A more thorough explanation:

Definition: United States v. Darby is a Supreme Court case that dealt with the Fair Labor Standards Act of 1938 and federalism. The case involved Congress setting federal standards for employment conditions, such as minimum wage, maximum hours, and child labor. The government sued Darby Lumber Company for failing to meet these standards while using interstate commerce. The case ultimately expanded Congress' powers under the Commerce Clause with regard to economic legislation.

Example: Darby Lumber Company was accused of violating the Fair Labor Standards Act by not paying their workers minimum wage. The company argued that the Tenth Amendment prevented the government from meddling in intrastate matters. However, the Supreme Court ruled that the Commerce Clause allowed the government to regulate employment standards in the production of goods that touch interstate commerce. Since Darby's lumber was sold across the United States, the Fair Labor Standards Act applied to their manufacturing activities.

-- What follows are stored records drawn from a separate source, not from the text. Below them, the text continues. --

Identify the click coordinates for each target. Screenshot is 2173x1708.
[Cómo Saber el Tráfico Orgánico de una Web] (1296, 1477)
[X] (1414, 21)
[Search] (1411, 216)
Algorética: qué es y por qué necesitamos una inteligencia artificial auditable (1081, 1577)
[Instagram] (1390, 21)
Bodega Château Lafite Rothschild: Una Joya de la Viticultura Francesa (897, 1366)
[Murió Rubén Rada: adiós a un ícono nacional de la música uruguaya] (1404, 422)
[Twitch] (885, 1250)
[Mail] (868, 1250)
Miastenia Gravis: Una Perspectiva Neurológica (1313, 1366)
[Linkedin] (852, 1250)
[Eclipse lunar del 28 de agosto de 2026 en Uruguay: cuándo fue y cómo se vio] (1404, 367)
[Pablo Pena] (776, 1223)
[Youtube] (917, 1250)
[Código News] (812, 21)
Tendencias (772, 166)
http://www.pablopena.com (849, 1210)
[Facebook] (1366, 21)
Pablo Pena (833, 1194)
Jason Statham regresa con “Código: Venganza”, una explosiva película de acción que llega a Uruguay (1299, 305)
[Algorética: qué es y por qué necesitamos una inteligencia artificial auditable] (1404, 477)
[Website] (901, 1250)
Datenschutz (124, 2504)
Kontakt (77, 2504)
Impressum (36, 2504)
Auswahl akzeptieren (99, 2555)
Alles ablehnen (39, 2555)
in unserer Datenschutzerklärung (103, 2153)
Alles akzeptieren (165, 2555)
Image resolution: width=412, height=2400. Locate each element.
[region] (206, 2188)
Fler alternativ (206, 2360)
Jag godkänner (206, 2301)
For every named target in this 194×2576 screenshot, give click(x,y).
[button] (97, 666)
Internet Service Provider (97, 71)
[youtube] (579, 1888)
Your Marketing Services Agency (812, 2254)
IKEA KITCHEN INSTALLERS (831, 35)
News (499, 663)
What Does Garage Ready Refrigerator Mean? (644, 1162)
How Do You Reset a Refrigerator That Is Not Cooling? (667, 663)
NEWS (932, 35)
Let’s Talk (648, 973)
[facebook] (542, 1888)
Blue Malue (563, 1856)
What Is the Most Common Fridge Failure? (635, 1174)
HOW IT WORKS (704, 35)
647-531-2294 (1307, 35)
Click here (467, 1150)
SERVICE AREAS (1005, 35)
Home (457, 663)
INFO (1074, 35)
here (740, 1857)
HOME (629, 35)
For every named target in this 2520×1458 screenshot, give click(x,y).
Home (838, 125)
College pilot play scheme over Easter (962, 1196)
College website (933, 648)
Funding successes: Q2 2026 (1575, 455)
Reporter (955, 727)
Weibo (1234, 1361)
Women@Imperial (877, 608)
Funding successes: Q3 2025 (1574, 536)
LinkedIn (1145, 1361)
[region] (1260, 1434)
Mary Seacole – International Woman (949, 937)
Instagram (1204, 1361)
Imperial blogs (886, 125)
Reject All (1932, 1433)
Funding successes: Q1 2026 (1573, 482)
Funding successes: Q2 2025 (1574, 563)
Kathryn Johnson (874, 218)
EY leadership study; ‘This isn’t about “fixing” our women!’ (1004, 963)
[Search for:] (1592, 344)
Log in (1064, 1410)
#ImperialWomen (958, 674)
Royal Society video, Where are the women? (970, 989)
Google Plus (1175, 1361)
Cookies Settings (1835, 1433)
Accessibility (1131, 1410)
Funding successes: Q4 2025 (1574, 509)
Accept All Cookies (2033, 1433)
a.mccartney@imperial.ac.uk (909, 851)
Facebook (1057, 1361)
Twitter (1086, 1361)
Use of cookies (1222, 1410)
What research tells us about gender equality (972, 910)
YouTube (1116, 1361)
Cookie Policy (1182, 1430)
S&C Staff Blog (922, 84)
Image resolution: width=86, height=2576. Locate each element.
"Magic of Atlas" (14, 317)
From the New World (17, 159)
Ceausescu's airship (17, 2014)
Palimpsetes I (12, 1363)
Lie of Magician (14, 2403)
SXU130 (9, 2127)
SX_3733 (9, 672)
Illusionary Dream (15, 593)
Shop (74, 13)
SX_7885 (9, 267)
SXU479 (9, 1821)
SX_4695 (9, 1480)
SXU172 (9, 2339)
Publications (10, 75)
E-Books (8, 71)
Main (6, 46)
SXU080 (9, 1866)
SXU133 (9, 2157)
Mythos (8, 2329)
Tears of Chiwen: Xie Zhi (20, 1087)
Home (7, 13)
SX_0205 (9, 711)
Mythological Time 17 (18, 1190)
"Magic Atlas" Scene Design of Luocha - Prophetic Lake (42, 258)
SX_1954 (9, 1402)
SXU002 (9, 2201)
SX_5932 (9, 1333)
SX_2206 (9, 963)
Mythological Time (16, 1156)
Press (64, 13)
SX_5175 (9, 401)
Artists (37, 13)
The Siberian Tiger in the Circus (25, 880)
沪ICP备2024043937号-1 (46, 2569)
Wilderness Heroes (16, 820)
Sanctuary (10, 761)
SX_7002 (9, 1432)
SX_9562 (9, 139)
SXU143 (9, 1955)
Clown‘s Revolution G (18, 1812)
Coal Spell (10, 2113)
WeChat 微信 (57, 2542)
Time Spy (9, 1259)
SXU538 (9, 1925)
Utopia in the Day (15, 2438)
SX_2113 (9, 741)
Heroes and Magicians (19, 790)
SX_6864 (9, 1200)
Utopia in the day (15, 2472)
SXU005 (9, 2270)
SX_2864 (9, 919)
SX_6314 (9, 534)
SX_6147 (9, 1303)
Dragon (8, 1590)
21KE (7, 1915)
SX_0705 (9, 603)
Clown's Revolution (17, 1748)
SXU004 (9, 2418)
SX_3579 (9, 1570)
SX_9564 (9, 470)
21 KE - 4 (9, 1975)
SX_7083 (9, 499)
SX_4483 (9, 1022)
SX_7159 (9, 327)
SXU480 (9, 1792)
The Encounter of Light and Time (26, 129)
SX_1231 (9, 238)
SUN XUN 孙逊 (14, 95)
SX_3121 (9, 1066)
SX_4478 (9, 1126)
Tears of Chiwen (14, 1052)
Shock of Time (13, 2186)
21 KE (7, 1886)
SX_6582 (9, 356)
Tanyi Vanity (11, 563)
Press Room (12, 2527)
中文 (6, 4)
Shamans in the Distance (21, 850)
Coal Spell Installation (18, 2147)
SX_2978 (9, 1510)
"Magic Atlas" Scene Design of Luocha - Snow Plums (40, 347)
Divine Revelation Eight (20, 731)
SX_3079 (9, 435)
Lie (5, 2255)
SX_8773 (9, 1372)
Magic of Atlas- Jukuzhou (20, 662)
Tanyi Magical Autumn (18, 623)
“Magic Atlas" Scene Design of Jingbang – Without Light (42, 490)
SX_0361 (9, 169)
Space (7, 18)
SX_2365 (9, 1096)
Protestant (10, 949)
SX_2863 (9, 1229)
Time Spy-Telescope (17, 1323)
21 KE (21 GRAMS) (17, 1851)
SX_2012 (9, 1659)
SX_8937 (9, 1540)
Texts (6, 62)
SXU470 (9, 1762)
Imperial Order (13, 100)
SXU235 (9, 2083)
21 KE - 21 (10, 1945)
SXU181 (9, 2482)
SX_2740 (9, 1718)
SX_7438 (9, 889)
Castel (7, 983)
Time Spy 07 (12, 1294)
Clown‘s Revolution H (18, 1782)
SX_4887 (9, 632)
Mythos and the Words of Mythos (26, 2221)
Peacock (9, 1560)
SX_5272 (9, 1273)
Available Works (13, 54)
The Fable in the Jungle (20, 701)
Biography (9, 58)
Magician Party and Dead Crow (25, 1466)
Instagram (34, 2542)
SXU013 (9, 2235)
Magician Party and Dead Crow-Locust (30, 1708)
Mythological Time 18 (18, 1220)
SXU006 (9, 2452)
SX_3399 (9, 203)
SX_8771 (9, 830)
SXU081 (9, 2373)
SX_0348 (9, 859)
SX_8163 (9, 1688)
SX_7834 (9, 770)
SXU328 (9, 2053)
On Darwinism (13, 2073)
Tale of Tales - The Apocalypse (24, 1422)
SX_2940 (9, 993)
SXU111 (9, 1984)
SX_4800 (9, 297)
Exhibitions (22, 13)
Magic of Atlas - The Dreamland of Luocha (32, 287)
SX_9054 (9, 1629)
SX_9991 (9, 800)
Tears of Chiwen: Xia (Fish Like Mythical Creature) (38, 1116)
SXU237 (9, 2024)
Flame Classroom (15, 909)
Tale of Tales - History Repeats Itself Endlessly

Explanation: This example illustrates how the Supreme Court expanded Congress' powers under the Commerce Clause with regard to economic legislation. The Court ruled that even though Darby's manufacturing activity occurred solely in the State of Georgia, the shipping of their goods across state lines made it interstate commerce. Therefore, the Fair Labor Standards Act applied to their employment practices. This case set a precedent for future cases involving the regulation of economic activity under the Commerce Clause.